-- Opening Marker --

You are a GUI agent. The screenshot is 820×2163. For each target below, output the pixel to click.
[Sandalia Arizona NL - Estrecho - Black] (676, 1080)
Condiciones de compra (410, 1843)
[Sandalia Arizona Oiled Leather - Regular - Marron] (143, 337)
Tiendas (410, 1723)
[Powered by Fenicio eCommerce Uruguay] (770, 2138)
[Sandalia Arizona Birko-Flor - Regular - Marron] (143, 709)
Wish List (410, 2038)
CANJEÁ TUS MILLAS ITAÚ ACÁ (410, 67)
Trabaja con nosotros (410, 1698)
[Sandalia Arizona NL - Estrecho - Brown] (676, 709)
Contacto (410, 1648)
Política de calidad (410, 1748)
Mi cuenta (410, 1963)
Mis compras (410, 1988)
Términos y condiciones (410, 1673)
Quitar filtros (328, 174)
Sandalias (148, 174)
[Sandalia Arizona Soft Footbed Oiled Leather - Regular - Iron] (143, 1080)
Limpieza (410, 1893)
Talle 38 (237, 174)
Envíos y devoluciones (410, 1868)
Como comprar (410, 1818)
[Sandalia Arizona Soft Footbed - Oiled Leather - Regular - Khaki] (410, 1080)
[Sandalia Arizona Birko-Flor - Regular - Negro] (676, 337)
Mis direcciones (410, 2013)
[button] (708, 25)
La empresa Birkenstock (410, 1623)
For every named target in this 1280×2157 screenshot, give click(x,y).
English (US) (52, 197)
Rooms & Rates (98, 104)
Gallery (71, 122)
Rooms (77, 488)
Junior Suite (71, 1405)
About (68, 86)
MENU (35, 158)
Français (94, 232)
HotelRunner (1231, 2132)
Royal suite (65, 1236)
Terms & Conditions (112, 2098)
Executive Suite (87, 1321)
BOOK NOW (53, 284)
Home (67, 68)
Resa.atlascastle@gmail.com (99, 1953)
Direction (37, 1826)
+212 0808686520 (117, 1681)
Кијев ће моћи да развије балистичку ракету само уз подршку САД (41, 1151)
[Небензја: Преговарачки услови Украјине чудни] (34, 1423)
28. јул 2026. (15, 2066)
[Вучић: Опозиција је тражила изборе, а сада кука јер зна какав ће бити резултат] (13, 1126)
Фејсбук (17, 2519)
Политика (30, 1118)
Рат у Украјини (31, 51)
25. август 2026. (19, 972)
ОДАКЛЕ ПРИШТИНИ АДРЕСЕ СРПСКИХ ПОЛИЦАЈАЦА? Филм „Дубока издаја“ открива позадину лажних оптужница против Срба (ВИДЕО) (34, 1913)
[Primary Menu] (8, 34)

-- Closing Marker --

### Try it
Your answer must be an exact transcription of the lines from the one containing "HotelRunner (1231, 2132)" through the last line of the records above, and nothing else.

### Answer to this exercise
HotelRunner (1231, 2132)
Royal suite (65, 1236)
Terms & Conditions (112, 2098)
Executive Suite (87, 1321)
BOOK NOW (53, 284)
Home (67, 68)
Resa.atlascastle@gmail.com (99, 1953)
Direction (37, 1826)
+212 0808686520 (117, 1681)
Кијев ће моћи да развије балистичку ракету само уз подршку САД (41, 1151)
[Небензја: Преговарачки услови Украјине чудни] (34, 1423)
28. јул 2026. (15, 2066)
[Вучић: Опозиција је тражила изборе, а сада кука јер зна какав ће бити резултат] (13, 1126)
Фејсбук (17, 2519)
Политика (30, 1118)
Рат у Украјини (31, 51)
25. август 2026. (19, 972)
ОДАКЛЕ ПРИШТИНИ АДРЕСЕ СРПСКИХ ПОЛИЦАЈАЦА? Филм „Дубока издаја“ открива позадину лажних оптужница против Срба (ВИДЕО) (34, 1913)
[Primary Menu] (8, 34)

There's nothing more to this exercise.